======== TEXTO PROPORCIONADO ========
Razones de índole productivo y la falta de buenos guiones que recreen tiempos pretéritos, han condicionado la inexistencia de dramatizados históricos o de época. Esto desafortunadamente propició un distanciamiento y rechazo de los públicos consumidores del género, para los que una telenovela con trasfondo histórico no es más que una bomba de tiempo destinada al fracaso. Por eso, que una obra del calibre de El derecho de soñar se llevara a cabo, era necesario para cambiar preconceptos y abrir caminos a nuevos acercamientos históricos desde la ficción.
Homenajear a la radio desde la televisión y no contar un trozo de su historia, era algo impensable; por eso los guionistas Ángel Luis Martínez y Alberto Luberta Martínez, se dieron a la tarea de encontrar un pedazo de estos 100 años de radio cubana y convertirlo en melodrama puro, como solo dos radialistas apasionados saben hacerlo. Es así que tenemos al Derecho de nacer como telón de fondo de un relato entretenido, trepidante, muy a la usanza del folletín de aquellos tiempos. A su vez, una heroína trágica es la protagonista de esta primera etapa, donde datos históricos verídicos, conjugado con muchos elementos de ficción, articulan dramatúrgicamente un guion que va de menos a más, y que en el proceso logra enamorar a muchos televidentes con su poder comunicacional.
Era evidente que un material con estas características levantaría diversidad de opiniones y reservas; más si tenemos en cuenta el éxito de su predecesora, anclada en nuestro día a día. Pero poco a poco El derecho de soñar ha removido sentimientos, recuerdos y un interés por esa radio de antaño de la que somos deudores y herederos. Estos primeros siete capítulos nos han preparado para la próxima etapa, en la que los actuales hombres y mujeres de la radio son los encargados de hacer de sus sueños el más valido de los derechos.
======== EXTRACTO DE ORIGEN ========
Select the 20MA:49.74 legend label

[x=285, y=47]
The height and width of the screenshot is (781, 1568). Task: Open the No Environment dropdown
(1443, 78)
========
__TAREAS DEL EJERCICIO__
a. Responde con datos del texto sobre El derecho de soñar:
(i) ¿Qué dos razones señala como causa de la inexistencia de dramatizados históricos o de época?
(ii) ¿Quiénes son los guionistas de la obra?
(iii) ¿Cuántos capítulos abarcó la primera etapa?
b. Prolonga el texto sobre El derecho de soñar a partir de su última oración.

__RESPUESTAS__
a.
(i) Razones de índole productivo y la falta de buenos guiones que recreen tiempos pretéritos.
(ii) Ángel Luis Martínez y Alberto Luberta Martínez.
(iii) Siete capítulos.

b.
Innegable es la potabilidad de los guiones confeccionados a cuatro manos por los guionistas Ángel Luis Martínez y Alberto Luberta Martínez. La historia se cuenta sola, sin informaciones machacadas en los textos ni acciones dramáticas reiterativas. Los diálogos, con un marcado dejo radiofónico, tejen una red de intrigas, secretos, rivalidades y verdades a medias, muy propias del género. Los cierres de cada episodio han sido, hasta la fecha, redondos, obligándonos a volver a la serie una y otra vez.
Pero si bueno ha sido el guion, muy acertada fue también la dirección de la obra, a cargo esta vez de dos pesos pesados de la realización audiovisual en Cuba: el propio Alberto Luberta Martínez y el infalible Ernesto Fiallo. Los experimentados realizadores se dividieron en dos unidades creativas para ser más expedita la grabación de la telenovela. Conscientes de los pocos elementos con los que contaban para capturar la atmósfera y el esplendor de la década de los 40, Luberta y Fiallo se decantaron por una visualidad discreta, minimalista, que jugara todo el tiempo con el cine negro norteamericano y que sacara el mayor partido posible de locaciones y elementos mobiliarios preexistentes.
En ese empeño, los rubros técnicos jugaron un papel esencial. Tal vez, la disciplina que más arriesgó en esta etapa de la telenovela fue la fotografía, a cargo de Jorge Luis Frías y Carlos Taravela, quienes desde el juego con los tonos sepias y los claroscuros, lograron reproducir una visualidad añeja, propia de los años 40. La peculiaridad de estos recursos fotográficos en la pequeña pantalla distanció inicialmente a los públicos, más acostumbrados en este tipo de entrega a ambientes luminosos, abiertos, que brinden al relato calidez y esperanza. Pero el transcurso de los episodios y la asimilación popular de la historia ha demostrado que los presupuestos visuales utilizados fueron los indicados para vestir de gala a una ciudad que muy poco conserva de la etapa republicana.
De igual forma, Miguel Ángel Tur en la dirección de arte intentó con pocos elementos captar la esencia de la época. La falta de un estudio donde controlar eficazmente los aspectos escenográficos y de ambientación obligó a rodar en locaciones reales y sacar de ellas el mayor partido posible. No siempre la especialidad sale airosa, pues el componente productivo de la misma acorrala irremediablemente a ese otro costado creativo que no funciona tan bien sin recursos.
Lo mismo sucede con vestuario, maquillaje y peluquería; son efectivos más no brillan, pues se carece de todas las condiciones logísticas y la tradición para montar de la noche a la mañana toda una época.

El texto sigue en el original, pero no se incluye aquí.